I’m looking now before I forget where they were —
the handful of keys once felt under a hill of gloves
something to press down on you, or else you’ll run

fingering the days as if they were beads on a string
won’t calm you down — breathing just gets harder
only the voice has more of someone else’s music

tear me out and throw me as far as you can, forget
that Morse code — it’s useless to keep tapping at it

I’ll just make sure to knock my heart like a wayward elbow
before I go, and choose which stuff not to return to you


they called us to go, so cleverly, as if a gift offered
we marched for years on end in dust to our elbows
a traveling monastery, spear-bearers and drummers
our undershirts stick to sun-warmed armor

drawn to foreign fortresses like pigeons to trash cans
we burn the poplar’s down so as not to notice our aging
we buy new hounds replacing the dead ones
we marry our prisoners, we observe the natives playing

Mary’s Grove — could have been Catholics that named it
like a chisel passing over Mary’s face, the rain and the wind
the smell of milk and fish fused in the folds of her skirt
while she carried the unexpected child

what one wouldn’t give to sleep in her bosom
where the heat has lifted and the dark is terrible
where one cannot hear the beat of the drum
but on Radio Street without pause Moscow drones on and on
telling us death is inevitable
between Lefortovo Embankment and Basmannaya

Trans.

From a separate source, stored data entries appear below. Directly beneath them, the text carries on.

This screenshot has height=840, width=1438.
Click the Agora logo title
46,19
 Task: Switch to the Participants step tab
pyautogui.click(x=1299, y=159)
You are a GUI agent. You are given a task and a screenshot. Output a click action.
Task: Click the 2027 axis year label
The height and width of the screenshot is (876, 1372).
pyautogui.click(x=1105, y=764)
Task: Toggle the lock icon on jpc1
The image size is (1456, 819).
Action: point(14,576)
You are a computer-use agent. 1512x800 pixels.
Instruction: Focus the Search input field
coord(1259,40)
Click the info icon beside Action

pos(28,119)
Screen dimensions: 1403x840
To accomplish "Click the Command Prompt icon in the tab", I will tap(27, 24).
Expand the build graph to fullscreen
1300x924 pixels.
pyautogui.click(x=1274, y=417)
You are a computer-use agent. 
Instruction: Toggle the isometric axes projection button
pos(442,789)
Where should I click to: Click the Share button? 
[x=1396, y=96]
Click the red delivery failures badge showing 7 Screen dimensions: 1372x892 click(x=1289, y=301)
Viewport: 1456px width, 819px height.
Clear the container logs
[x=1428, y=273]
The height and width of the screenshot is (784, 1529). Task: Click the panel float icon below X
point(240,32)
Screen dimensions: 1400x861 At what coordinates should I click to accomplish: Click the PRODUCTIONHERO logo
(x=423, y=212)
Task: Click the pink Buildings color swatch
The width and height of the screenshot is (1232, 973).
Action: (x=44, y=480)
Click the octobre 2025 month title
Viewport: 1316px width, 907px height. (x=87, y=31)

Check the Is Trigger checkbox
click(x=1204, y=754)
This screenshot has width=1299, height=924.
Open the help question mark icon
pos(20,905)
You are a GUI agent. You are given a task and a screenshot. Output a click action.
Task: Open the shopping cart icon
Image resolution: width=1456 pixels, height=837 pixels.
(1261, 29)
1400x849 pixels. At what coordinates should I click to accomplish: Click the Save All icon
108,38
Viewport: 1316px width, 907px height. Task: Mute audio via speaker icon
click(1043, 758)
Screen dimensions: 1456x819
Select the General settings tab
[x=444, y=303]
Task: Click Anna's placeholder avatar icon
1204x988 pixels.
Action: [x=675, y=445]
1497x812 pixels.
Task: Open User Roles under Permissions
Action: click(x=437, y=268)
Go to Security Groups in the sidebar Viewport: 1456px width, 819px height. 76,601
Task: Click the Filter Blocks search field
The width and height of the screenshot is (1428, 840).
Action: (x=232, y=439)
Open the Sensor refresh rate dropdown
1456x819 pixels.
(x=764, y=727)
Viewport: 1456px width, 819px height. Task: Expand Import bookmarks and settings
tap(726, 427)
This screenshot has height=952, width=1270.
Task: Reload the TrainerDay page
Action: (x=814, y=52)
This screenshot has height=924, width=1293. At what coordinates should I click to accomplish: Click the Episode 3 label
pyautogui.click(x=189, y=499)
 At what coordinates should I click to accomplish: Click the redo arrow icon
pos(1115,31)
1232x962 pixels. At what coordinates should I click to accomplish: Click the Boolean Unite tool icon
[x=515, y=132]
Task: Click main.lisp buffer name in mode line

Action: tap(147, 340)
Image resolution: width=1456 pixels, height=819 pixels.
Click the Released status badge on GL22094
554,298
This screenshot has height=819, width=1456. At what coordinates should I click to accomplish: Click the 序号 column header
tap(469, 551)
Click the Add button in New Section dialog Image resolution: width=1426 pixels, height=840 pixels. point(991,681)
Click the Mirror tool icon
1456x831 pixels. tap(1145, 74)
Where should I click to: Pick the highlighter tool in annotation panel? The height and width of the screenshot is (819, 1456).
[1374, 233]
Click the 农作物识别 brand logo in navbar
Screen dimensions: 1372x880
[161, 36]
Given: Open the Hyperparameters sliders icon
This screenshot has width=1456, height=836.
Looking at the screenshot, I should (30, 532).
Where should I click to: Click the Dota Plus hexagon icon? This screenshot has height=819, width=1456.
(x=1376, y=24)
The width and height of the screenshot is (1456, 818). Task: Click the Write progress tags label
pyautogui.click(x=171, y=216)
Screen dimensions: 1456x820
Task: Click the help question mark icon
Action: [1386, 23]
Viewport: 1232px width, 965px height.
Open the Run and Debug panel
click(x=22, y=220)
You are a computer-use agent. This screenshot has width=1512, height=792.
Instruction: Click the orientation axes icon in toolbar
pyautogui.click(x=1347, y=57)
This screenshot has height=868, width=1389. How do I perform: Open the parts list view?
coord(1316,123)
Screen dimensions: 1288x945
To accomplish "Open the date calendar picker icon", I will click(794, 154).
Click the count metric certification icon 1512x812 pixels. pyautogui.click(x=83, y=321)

Matvei Yankelevich
Translation(s) originally commissioned by CEC Artslink on the occasion of the author’s visit to the US as a participant in their Open World program.

Zhenya Lavut

Zhenya Lavut

Evgeniya Lavut (b. 1972 Moscow) has a graduate degree in German Studies from Moscow State University. She has worked as a journalist, teacher, translator, and editor of the online journal Text Only. She has published two books of poems, including Afterpoems (2007). Her poetry appeared in An Anthology of Contemporary Russian Women Poets (University of Iowa Press 2005).